Orlando Hudson


Yesterday in Florida, Orlando Hudson (of the San Diego Padres) made a terrific effort and catch in foul territory, however what happened after will be a point of discussion. CLICK HERE FOR VIDEO (from MLB.com).

Hudson made the catch and his momentum caused him to collide with the wall (padded), striking his head/shoulder first.  It was apparent that Hudson was out after the catch, later to be confirmed by his manager;

“It was a scary moment,” manager Bud Black told the Associated Press. “When a guy goes unconscious, you’re worried. Any sort of collision with a wall or a teammate is just a sickening feeling in your stomach, and I think we all had that.”

The athletic trainers ran onto the field to assess the situation, once there, it was deemed necessary to stabilize his neck and put him on a spine board for medical evacuation.  As he left the field Hudson was moving all extremities and even gave a thumbs up.  Reports later had Hudson walking and changing his clothes just after being removed from the field, while wearing his neck brace.  He later went to the hospital for a full exam including imaging (which has come back as normal).

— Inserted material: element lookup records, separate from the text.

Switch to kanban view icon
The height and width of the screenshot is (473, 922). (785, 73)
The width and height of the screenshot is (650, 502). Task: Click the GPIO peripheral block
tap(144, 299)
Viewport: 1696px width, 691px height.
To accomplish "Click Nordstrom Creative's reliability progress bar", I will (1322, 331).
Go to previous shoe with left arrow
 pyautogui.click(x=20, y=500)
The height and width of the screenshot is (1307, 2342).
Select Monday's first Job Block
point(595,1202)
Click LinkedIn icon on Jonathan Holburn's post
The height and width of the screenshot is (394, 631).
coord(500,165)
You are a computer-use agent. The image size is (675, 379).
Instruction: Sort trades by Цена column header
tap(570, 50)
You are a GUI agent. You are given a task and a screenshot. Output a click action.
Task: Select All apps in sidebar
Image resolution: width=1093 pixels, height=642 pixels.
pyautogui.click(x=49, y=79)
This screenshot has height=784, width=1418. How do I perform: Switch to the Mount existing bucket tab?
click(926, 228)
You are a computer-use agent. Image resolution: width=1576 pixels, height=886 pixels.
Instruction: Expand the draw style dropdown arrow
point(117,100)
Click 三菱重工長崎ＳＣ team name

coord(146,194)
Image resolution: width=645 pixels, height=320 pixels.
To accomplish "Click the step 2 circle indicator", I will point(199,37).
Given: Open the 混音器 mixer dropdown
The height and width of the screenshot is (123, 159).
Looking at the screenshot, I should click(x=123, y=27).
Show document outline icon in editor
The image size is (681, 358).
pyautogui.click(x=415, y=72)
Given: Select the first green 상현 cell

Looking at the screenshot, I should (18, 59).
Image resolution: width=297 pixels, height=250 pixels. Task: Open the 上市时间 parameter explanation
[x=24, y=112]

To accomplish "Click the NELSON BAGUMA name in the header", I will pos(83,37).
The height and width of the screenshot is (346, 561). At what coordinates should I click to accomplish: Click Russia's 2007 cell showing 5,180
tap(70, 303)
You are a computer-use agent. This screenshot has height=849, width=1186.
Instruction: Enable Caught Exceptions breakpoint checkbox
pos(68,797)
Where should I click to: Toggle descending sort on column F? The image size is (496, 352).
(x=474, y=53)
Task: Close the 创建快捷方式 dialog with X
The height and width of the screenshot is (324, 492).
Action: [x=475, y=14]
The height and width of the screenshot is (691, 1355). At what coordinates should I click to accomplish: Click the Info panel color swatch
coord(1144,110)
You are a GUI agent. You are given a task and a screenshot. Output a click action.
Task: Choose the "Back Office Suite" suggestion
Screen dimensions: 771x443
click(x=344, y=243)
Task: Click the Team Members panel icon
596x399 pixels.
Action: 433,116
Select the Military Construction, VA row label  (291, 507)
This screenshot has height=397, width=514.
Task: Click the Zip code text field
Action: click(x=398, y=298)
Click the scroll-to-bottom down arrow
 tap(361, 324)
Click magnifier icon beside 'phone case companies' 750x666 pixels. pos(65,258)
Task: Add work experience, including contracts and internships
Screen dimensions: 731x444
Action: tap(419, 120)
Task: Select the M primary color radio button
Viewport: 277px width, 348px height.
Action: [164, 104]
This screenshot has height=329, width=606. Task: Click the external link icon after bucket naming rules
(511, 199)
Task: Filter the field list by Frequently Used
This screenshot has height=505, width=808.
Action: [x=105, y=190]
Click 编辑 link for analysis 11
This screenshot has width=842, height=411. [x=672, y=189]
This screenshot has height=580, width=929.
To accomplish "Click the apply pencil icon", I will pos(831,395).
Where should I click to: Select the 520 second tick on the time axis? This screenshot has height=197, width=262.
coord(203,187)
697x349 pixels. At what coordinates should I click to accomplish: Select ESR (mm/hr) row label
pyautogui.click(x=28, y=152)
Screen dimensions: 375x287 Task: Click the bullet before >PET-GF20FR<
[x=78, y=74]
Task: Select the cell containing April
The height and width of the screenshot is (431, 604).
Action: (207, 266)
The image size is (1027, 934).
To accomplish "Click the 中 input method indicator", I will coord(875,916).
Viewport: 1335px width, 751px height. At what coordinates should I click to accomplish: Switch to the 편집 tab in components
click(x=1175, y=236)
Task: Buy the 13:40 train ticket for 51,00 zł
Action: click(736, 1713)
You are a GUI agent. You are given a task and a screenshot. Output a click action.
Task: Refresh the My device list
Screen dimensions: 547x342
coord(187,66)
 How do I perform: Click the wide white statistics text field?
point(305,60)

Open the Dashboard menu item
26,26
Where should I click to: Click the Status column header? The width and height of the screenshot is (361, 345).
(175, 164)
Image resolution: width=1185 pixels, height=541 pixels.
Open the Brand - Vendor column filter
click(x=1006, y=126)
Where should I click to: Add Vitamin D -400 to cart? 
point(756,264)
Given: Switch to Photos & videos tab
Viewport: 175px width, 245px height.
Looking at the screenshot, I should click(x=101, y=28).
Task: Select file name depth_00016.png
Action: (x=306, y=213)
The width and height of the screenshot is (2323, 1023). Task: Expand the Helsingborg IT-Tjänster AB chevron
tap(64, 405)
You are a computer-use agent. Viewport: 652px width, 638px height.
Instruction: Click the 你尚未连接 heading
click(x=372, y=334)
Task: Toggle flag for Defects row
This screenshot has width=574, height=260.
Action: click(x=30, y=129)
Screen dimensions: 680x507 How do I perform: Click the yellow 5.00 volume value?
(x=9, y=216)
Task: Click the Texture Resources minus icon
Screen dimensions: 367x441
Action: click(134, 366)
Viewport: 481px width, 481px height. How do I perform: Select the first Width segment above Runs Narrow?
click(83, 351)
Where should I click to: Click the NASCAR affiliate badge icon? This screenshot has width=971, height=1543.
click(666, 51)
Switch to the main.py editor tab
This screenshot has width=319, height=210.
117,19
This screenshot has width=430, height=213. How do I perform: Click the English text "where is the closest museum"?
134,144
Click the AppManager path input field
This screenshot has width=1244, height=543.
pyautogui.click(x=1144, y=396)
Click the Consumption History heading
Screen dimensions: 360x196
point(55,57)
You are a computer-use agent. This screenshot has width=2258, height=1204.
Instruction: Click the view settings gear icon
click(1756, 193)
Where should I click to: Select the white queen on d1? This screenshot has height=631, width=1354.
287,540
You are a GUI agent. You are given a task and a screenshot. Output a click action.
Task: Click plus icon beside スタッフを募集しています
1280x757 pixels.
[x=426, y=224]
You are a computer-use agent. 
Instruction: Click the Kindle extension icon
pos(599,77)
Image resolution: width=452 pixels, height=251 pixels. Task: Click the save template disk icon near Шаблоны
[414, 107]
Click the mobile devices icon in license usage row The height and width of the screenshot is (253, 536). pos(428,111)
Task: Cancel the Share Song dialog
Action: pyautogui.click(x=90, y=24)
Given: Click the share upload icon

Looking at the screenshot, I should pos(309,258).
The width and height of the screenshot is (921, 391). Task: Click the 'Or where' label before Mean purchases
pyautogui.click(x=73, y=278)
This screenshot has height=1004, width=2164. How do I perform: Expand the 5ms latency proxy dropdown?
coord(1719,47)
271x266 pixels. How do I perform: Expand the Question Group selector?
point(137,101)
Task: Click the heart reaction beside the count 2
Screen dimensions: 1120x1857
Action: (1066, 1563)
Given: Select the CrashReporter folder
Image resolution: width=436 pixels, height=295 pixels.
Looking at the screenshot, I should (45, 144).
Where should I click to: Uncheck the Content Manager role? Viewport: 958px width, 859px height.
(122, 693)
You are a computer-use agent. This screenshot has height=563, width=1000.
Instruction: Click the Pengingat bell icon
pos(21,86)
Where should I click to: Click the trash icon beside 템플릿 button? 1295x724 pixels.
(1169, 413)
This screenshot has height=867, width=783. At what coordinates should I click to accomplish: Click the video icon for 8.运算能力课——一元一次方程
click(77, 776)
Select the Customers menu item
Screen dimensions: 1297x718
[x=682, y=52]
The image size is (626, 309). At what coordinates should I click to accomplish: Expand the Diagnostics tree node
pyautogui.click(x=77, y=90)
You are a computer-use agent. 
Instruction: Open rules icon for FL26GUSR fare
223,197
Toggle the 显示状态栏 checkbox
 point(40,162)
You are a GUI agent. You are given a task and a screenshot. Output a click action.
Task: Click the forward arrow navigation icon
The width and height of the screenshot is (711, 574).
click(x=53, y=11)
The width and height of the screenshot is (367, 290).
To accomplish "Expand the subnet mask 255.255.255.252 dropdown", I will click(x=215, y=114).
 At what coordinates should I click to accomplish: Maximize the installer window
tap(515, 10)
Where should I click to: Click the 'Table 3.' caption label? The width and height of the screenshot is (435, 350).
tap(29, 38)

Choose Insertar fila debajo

This is a perfect example of what can happen on the baseball field and the great reaction of the medical team, however judgement is still out on how the player and team handle the actual situation.  There has not been any “label” on the injury as of yet, however it is my opinion it should be rather simple; “concussion”.

They should not be afraid of the term concussion, no one should, it is part of sports; but I have found out from various sources that MLB teams are very “gun-shy” of labeling an injury a concussion.  This is because due to their (MLB) concussion policy and algorithm once an injury is called a concussion they MUST go through the protocol set forth, which includes a lot of documentation and testing that some teams feel may be unnecessary in all cases.  This is the reason, again in my opinion, that we now are hearing the term “head contusion” more often, this buys teams time to reassess the injury over a day or two before beginning the MLB Concussion Algorithm.

Lets be perfectly clear, Orlando Hudson showed signs of a concussion, a pretty obvious one at that; if he were a MMA fighter or boxer he would be medically suspended for at least 30 days.  The MLB needs to figure out a way that every true concussion can be labeled a concussion.  Perhaps refining the processes by which teams report to the league itself, or trimming down some of the paperwork; what NEEDS to happen is teams calling an injury exactly what it is as it becomes clear or is obvious.

Hudson did not travel with the team to Philadelphia last night, but is listed as day-to-day, but aren’t we all?